Natalizumab (NAT), a specific a4-integrin antagonist blocking lymphocytes transmigration across the blood–brain barrier, is a second-line treatment of active relapsing-remitting (RR) multiple sclerosis (MS). The benefit of reduction in relapse rate, disability progression and Magnetic Resonance Imaging (MRI) lesions load has to be weighed against the risks of adverse events [
1]. Which is mainly related to the rare but serious progressive multifocal leukoencephalopathy (PML); longer treatment duration increases the risk of this adverse event [
2,
3]. After NAT discontinuation, MRI and clinical disease activity gradually return to the pre-treatment levels [
2], sometimes even a rebound with a flare-up to a level beyond the pre-NAT treatment level was reported [
4‐
6]. There are no available randomized controlled trials or established guidelines on “what to do after NAT therapy”. The RESTORE study showed that disease activity began 12-weeks after NAT-discontinuation and occurred regardless of following “drug holiday”, “bridge” therapy or “switch” to an alternative treatment with either glatimarer acetate or interferons [
7]. On the contrary, those who continued NAT did not show MRI evidence of new disease activity, suggesting that only NAT can stop the rebound due to NAT-interruption. However, in that study [
7], new switching options which are available either currently or in the near future, such as fingolimod, dimethyl-fumarate (DMF), teriflunomide and alemtuzumab were not included. Furthermore, other observational studies were conducted to investigate the effect of fingolimod in preventing disease reactivation after NAT discontinuation [
8‐
12]. Among them, five studies showed clearly that early initiation of fingolimod (less than 2 or 3 months after discontinuing NAT) decreases the probability of disease re-activation [
8,
10‐
13], highlighting the importance of an early treatment after NAT withdrawal.
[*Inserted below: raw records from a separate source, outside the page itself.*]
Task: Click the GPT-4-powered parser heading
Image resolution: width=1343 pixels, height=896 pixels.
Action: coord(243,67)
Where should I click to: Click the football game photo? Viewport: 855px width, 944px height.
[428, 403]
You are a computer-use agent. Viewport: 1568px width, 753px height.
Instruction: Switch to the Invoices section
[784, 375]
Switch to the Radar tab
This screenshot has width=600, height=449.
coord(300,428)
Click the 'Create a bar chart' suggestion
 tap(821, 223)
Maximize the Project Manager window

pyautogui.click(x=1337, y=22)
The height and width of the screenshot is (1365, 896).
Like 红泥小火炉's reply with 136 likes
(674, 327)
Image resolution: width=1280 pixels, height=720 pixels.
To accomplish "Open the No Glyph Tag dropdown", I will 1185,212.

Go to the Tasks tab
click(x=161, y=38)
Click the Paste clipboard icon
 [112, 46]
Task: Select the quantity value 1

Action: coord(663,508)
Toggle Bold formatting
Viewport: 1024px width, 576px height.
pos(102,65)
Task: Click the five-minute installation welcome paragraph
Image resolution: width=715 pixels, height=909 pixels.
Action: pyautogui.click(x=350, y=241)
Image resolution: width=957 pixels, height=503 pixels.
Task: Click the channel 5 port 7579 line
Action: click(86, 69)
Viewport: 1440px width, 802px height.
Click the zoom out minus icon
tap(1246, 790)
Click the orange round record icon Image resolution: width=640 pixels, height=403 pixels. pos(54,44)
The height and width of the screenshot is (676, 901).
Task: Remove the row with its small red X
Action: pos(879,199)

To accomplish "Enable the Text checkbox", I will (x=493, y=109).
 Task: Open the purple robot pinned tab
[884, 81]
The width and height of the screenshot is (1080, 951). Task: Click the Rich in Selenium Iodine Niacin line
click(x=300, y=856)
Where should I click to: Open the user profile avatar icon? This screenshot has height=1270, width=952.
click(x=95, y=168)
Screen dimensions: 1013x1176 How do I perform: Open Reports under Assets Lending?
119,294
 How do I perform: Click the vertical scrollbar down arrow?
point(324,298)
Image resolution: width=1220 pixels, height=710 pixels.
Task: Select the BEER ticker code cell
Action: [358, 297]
Iaffaldano et al. showed a superiority of fingolimod in comparison to interferon beta/glatiramer acetate in controlling disease reactivation after NAT discontinuation in a large sample of real life setting [
13]. Preliminary evidences showed both positive [
14,
15], and negative effect of DMF on minimizing disease activity in persons with MS switching from NAT [
16].
To summarize, data about MS rebound occurrences in patients treated with DMF after NAT-discontinuation are not available in literature.